*Collected data entries*:

◇ ◇ ◇ ◇

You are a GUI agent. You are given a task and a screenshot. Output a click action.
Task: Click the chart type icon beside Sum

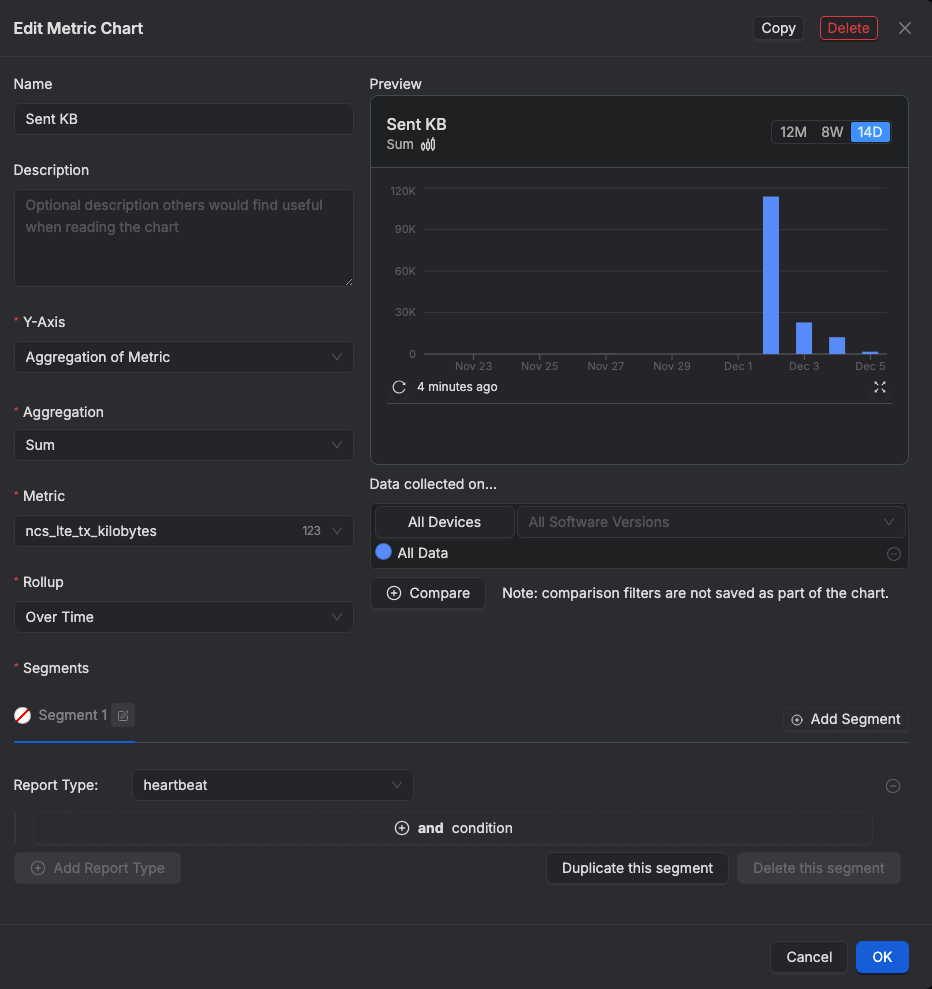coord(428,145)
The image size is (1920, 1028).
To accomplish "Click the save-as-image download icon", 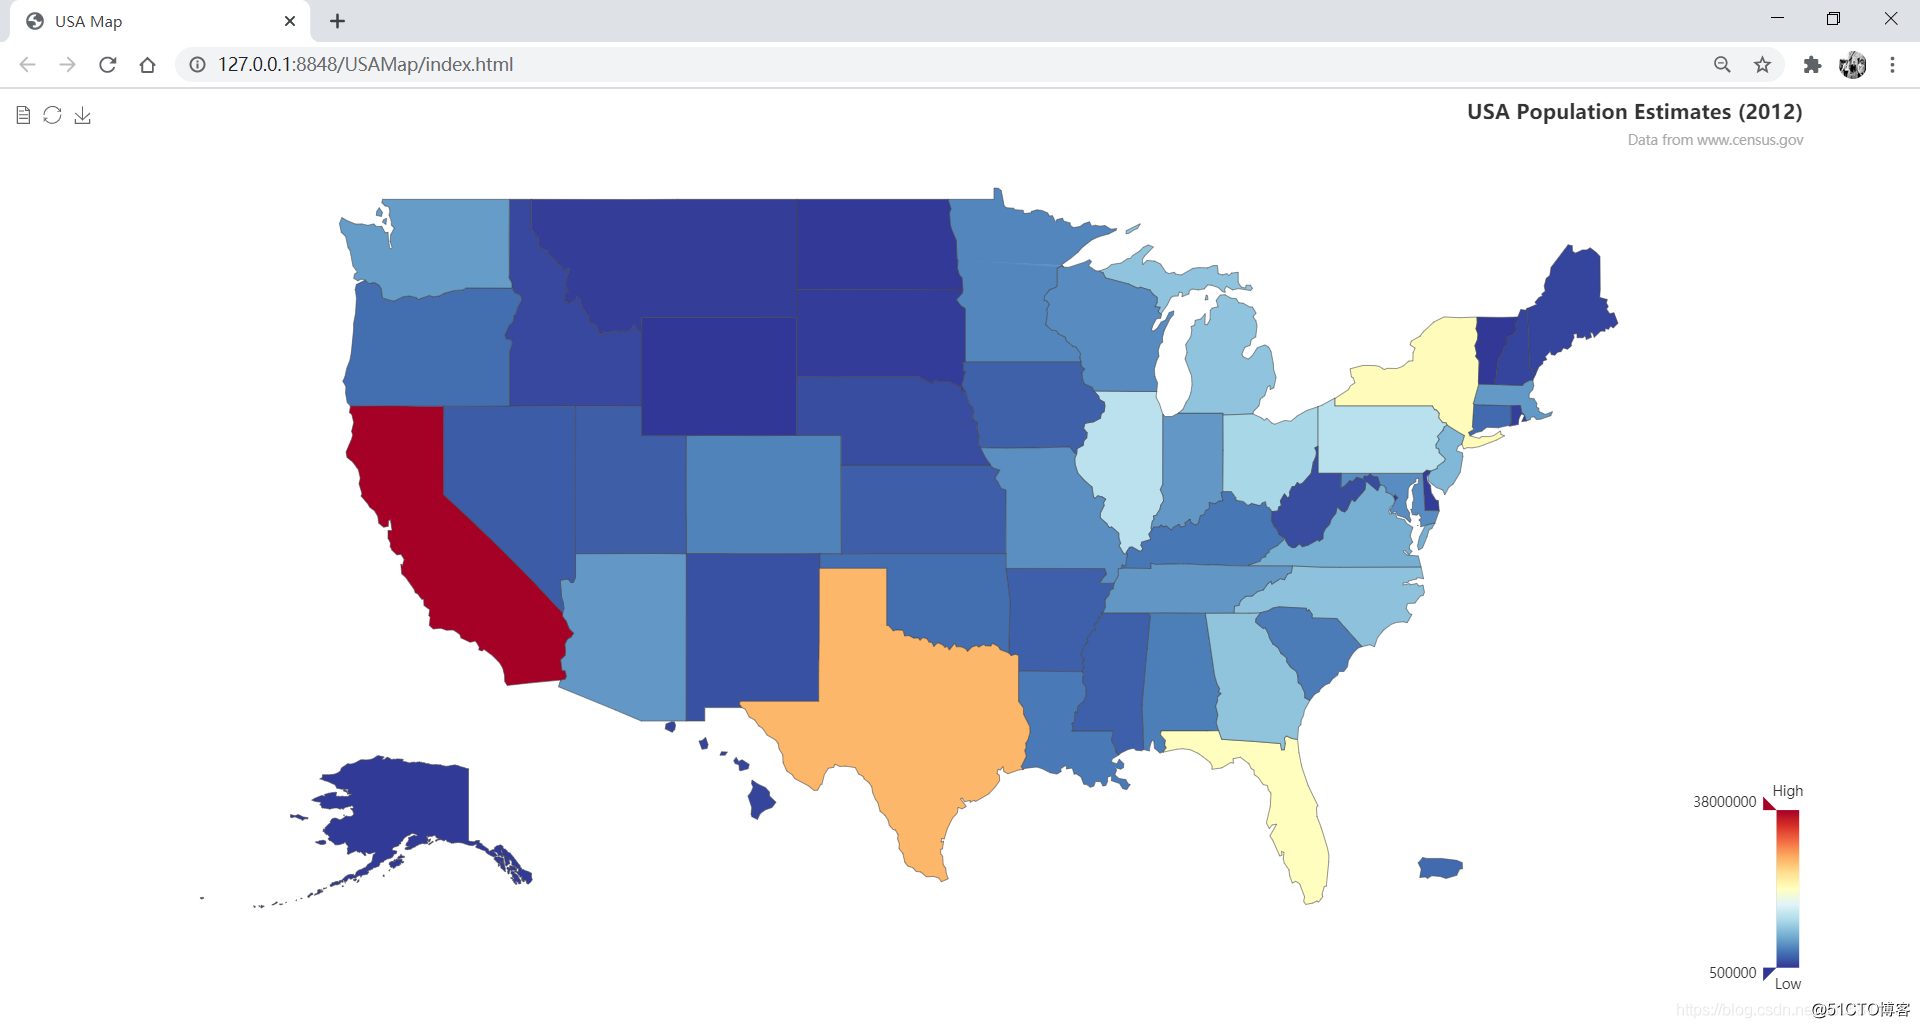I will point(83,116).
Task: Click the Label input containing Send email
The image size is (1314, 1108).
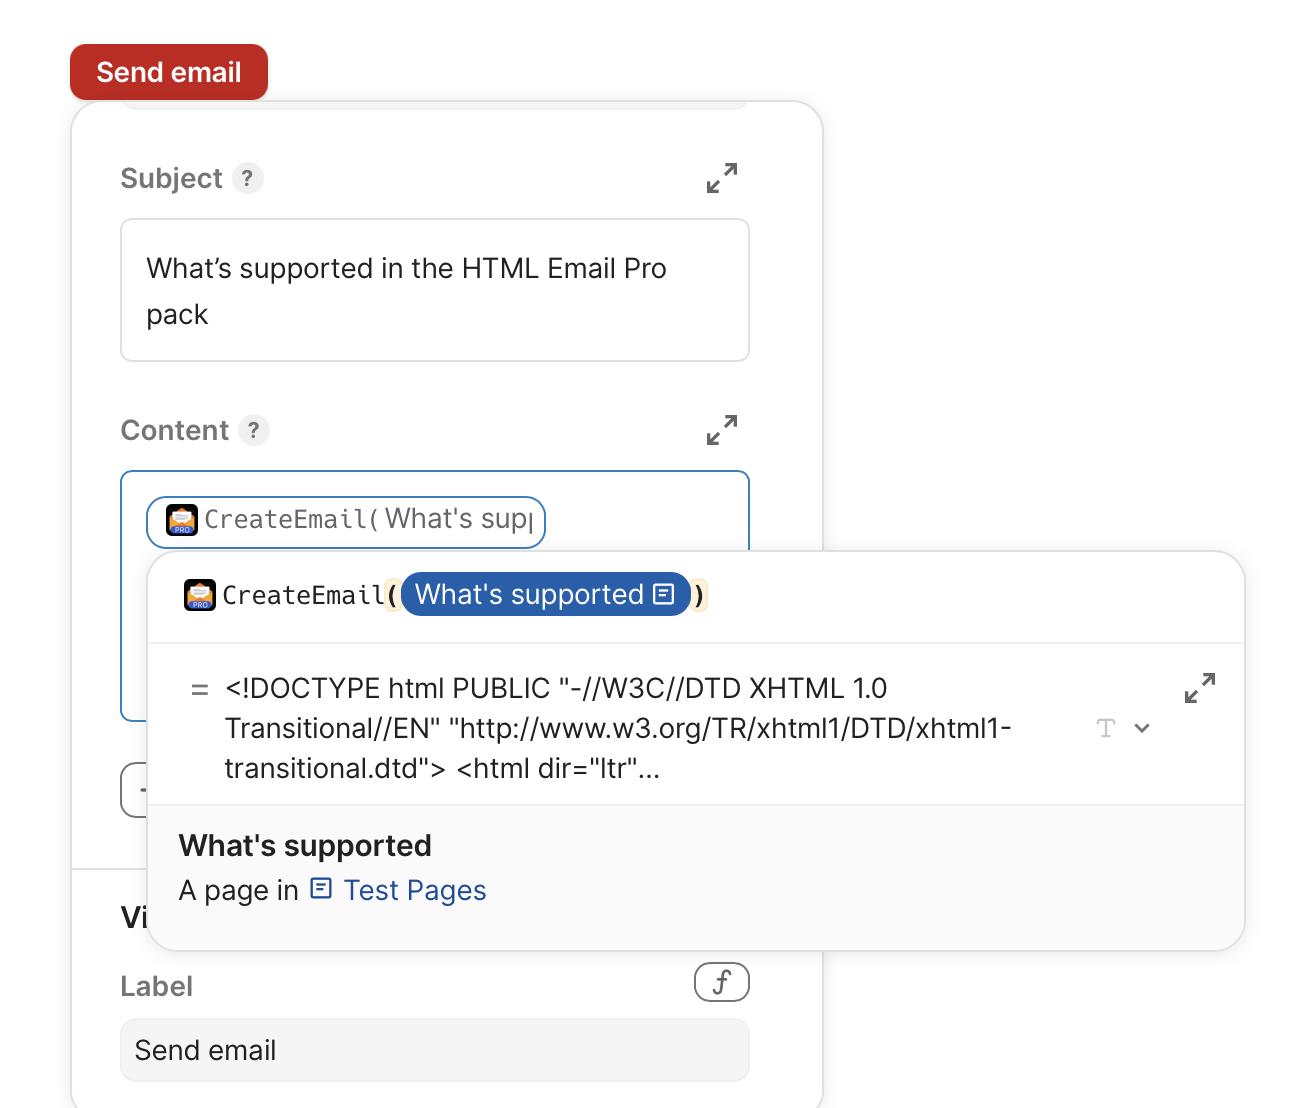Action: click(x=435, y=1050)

◇ ◇ ◇ ◇

*Assignment*: Reproduce the lines from the line containing "Task: Click the Label" through the end of the records above, exactly and inclusively, omitting pictures.

*Answer space*:
Task: Click the Label input containing Send email
The image size is (1314, 1108).
Action: click(x=435, y=1050)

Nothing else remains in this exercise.